▶ Problem details
Find the string "folder" in the records and copy each line where it occurs.
Available data: Begin
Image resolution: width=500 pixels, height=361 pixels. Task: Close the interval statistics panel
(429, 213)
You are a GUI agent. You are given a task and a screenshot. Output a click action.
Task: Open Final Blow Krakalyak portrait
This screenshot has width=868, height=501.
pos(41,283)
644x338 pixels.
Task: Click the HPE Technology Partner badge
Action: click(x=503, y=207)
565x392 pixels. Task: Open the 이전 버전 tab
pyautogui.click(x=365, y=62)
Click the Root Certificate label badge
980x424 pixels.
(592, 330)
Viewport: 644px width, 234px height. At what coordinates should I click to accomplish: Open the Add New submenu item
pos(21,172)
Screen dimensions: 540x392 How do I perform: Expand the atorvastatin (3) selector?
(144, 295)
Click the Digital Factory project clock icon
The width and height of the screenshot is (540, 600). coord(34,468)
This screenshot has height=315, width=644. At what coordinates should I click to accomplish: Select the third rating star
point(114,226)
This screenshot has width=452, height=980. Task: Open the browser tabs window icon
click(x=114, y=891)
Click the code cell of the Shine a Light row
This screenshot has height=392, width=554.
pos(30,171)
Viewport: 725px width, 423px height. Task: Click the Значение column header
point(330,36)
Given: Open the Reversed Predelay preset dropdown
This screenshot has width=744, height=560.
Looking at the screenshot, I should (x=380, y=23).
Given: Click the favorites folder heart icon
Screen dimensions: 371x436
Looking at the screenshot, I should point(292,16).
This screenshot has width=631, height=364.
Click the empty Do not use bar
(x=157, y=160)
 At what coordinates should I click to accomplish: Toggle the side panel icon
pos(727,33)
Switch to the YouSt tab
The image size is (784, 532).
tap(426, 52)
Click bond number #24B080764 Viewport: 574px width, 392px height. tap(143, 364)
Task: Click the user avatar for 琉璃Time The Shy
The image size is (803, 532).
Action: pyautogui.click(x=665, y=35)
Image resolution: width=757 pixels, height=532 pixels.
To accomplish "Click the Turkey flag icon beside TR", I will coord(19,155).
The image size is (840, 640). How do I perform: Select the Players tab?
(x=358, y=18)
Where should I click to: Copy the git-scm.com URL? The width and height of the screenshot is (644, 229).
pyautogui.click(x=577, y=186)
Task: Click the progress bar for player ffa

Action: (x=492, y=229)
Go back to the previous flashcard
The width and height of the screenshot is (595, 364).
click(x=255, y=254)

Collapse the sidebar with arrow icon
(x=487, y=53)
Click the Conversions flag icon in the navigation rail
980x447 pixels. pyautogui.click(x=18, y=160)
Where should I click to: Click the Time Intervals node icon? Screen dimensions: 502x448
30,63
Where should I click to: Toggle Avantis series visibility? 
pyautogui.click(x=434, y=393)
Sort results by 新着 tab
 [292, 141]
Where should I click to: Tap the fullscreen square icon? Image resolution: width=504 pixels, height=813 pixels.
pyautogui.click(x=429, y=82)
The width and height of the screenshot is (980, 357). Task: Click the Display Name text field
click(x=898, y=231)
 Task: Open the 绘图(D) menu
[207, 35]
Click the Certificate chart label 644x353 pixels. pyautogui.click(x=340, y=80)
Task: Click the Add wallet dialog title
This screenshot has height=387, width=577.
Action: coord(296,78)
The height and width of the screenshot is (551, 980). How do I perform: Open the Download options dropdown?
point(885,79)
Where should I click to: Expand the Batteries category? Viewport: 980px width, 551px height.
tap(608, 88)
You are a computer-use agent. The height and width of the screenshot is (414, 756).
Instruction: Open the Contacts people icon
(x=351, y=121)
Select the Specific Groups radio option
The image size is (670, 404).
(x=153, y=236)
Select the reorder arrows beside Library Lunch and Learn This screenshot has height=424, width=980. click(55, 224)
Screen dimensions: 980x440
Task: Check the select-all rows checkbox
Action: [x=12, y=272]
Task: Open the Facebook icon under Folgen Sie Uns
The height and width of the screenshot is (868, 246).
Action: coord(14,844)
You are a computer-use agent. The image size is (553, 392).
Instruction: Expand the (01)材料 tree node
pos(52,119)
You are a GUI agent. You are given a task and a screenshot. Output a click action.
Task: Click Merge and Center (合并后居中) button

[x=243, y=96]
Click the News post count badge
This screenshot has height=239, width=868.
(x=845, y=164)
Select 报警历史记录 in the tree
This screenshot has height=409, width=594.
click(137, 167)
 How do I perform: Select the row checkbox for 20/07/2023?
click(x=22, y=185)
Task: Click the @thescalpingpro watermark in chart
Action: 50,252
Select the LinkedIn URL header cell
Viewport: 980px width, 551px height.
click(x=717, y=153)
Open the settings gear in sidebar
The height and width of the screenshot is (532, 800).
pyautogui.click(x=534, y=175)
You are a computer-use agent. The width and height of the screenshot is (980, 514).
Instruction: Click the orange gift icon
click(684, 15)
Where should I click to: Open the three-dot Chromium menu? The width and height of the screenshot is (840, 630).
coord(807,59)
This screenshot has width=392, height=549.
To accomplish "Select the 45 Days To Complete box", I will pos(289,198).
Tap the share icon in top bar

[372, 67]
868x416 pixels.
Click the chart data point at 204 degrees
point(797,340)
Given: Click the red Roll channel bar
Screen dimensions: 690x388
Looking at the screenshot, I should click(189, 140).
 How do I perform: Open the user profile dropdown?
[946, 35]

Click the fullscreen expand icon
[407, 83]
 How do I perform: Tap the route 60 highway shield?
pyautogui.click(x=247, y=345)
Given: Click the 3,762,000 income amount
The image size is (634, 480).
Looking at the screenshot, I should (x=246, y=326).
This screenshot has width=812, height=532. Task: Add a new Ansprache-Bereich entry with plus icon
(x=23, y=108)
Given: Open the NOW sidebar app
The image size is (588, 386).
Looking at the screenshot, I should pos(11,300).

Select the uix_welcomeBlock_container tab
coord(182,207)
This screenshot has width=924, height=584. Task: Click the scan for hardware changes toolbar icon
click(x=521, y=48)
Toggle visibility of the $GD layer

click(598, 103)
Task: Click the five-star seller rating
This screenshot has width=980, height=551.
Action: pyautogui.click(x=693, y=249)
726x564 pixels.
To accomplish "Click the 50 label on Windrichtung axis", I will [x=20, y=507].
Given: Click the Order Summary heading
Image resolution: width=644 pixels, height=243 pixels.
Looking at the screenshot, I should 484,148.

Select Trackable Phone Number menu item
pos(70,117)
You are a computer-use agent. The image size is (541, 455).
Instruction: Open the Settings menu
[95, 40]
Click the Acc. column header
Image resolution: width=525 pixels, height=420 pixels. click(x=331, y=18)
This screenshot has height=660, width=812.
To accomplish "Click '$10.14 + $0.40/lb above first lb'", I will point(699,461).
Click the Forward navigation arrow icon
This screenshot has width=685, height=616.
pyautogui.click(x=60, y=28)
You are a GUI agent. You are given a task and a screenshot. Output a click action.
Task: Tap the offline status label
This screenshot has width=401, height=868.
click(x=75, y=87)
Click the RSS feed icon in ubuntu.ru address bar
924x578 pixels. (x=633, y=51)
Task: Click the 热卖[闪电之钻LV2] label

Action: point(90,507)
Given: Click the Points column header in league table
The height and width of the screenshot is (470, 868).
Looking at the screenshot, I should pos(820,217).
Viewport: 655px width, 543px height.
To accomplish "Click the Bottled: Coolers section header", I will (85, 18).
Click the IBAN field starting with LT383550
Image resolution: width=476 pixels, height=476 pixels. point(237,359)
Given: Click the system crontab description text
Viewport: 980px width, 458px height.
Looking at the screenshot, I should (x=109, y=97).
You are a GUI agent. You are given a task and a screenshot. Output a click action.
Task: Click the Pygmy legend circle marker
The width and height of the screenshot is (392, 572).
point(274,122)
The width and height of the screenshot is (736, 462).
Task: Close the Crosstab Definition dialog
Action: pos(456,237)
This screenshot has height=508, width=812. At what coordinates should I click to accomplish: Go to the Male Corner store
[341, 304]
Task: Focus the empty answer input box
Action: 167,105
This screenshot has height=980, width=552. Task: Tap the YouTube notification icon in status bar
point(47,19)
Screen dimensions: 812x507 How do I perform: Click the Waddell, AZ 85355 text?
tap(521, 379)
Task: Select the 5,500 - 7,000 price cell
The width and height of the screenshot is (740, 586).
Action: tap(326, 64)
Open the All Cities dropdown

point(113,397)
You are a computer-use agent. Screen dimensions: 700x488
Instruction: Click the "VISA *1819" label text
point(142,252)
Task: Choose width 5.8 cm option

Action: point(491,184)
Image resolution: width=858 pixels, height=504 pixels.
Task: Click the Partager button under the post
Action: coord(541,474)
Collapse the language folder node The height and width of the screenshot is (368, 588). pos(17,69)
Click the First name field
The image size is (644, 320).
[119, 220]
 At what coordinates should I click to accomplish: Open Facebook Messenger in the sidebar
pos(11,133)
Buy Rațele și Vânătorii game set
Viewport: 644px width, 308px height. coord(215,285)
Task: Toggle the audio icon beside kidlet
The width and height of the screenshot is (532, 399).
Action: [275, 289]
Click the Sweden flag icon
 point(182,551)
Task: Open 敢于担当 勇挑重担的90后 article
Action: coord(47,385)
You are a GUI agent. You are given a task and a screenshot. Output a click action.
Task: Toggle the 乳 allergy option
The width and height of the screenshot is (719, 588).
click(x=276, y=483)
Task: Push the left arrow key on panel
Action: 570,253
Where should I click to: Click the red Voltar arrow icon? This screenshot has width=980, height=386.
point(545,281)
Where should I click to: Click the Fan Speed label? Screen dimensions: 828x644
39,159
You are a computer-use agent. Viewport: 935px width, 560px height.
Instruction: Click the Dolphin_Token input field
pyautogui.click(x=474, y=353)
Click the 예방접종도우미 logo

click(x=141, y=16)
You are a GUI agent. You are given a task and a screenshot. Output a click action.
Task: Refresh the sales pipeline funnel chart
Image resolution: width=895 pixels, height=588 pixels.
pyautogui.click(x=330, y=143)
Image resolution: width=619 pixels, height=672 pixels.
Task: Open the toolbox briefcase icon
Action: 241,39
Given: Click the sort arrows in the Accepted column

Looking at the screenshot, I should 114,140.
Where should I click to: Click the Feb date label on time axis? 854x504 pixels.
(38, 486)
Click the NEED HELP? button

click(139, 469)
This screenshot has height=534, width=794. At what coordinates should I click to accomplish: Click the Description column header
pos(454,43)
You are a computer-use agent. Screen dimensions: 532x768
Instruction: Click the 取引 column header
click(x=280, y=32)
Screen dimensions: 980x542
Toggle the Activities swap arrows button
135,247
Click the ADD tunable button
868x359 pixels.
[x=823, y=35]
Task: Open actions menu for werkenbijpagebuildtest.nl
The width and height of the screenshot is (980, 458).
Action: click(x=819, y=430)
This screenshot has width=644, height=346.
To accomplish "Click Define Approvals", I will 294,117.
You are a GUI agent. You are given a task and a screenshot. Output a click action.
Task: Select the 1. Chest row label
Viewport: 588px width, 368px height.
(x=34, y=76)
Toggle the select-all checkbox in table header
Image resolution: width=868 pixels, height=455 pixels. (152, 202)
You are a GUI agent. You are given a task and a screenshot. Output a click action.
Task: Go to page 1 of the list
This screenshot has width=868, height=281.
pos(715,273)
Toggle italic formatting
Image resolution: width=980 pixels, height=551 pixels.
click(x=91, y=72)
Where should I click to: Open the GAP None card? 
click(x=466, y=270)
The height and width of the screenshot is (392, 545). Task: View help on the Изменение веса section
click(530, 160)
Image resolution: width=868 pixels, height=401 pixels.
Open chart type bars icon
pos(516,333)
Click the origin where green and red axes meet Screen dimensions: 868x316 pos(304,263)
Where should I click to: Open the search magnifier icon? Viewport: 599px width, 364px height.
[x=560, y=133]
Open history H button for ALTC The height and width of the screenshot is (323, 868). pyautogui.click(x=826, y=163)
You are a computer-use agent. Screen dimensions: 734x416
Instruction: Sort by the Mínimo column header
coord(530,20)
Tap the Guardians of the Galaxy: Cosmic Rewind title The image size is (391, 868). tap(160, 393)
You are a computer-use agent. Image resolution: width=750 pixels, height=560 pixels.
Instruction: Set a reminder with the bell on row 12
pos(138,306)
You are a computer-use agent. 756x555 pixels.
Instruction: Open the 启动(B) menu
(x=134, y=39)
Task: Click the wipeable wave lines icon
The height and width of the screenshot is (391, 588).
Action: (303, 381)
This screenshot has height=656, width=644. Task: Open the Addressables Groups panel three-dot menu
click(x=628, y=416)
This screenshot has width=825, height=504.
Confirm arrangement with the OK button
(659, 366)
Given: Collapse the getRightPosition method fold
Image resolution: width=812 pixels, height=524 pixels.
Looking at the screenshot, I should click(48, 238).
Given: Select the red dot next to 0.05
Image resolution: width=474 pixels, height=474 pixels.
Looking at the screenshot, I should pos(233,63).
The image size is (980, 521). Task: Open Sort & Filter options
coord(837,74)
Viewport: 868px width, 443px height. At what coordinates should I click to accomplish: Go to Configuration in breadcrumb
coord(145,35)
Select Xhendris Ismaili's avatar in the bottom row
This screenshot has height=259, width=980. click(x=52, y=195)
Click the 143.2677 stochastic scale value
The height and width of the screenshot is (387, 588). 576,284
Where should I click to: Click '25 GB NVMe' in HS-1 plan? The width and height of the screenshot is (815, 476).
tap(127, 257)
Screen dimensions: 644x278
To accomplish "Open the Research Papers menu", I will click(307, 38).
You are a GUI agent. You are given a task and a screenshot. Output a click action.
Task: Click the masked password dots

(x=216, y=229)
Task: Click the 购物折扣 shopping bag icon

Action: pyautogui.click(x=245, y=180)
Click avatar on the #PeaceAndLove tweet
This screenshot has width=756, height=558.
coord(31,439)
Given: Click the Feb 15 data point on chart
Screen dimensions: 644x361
Available data: End
▶ Expected output
Given: Click the favorites folder heart icon
Collapse the language folder node The height and width of the screenshot is (368, 588). pos(17,69)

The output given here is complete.